━━ Information supplied

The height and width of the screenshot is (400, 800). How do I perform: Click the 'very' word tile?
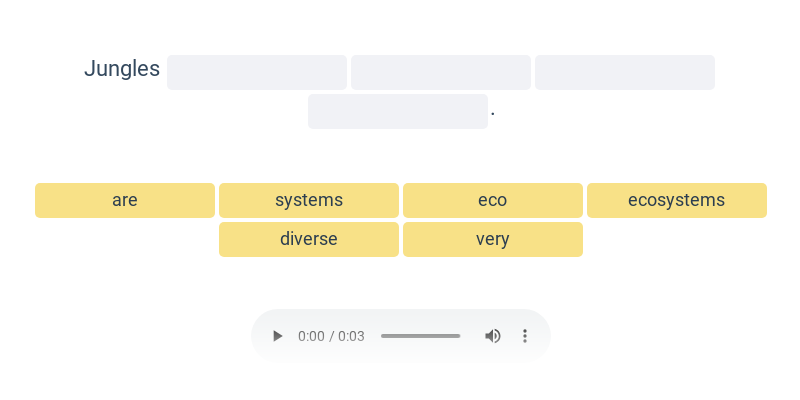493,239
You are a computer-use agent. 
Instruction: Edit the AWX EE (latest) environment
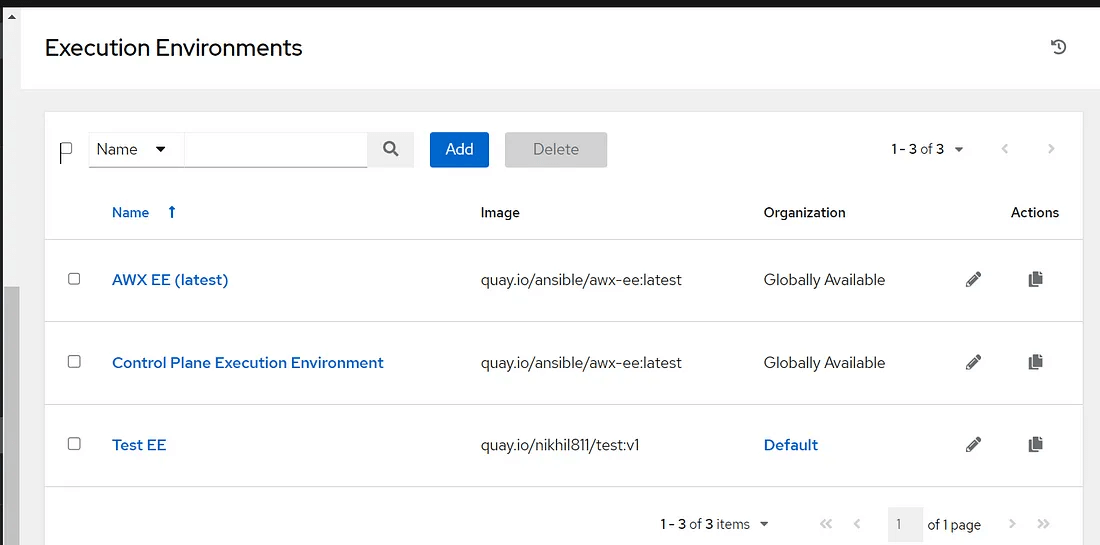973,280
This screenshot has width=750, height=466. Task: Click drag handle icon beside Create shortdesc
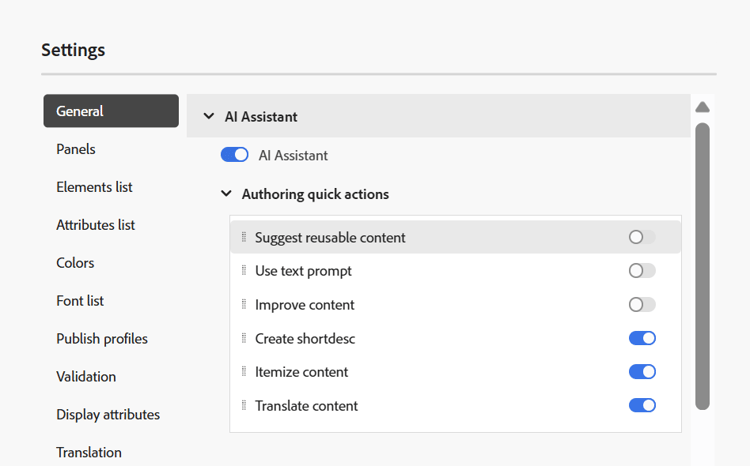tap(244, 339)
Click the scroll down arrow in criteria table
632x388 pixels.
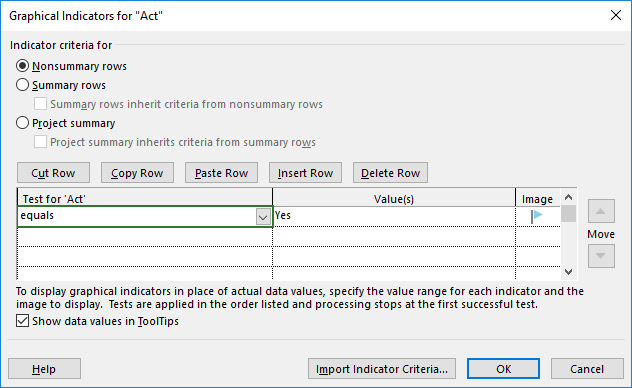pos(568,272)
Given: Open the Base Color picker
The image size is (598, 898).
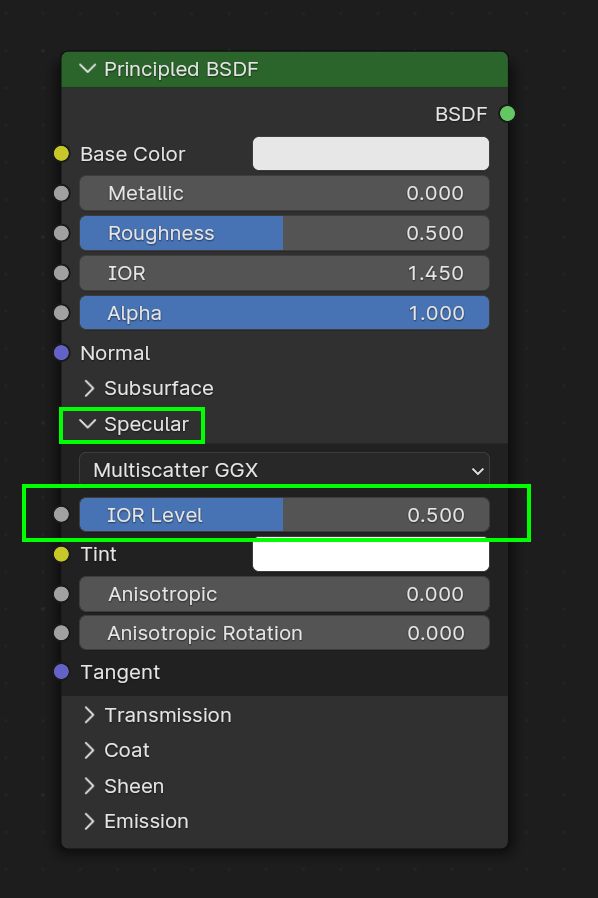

━━━━
━━ Information supplied

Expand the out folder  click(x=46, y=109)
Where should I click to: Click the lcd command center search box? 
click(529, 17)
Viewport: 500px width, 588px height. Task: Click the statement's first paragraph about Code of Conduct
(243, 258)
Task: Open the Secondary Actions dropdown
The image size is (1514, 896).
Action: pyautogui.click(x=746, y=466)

━━━━

*Description of the task*.
Scan the material above for the word "Open", and copy every line in which it is found.

*Exercise result*.
Given: Open the Base Color picker
Task: Open the Secondary Actions dropdown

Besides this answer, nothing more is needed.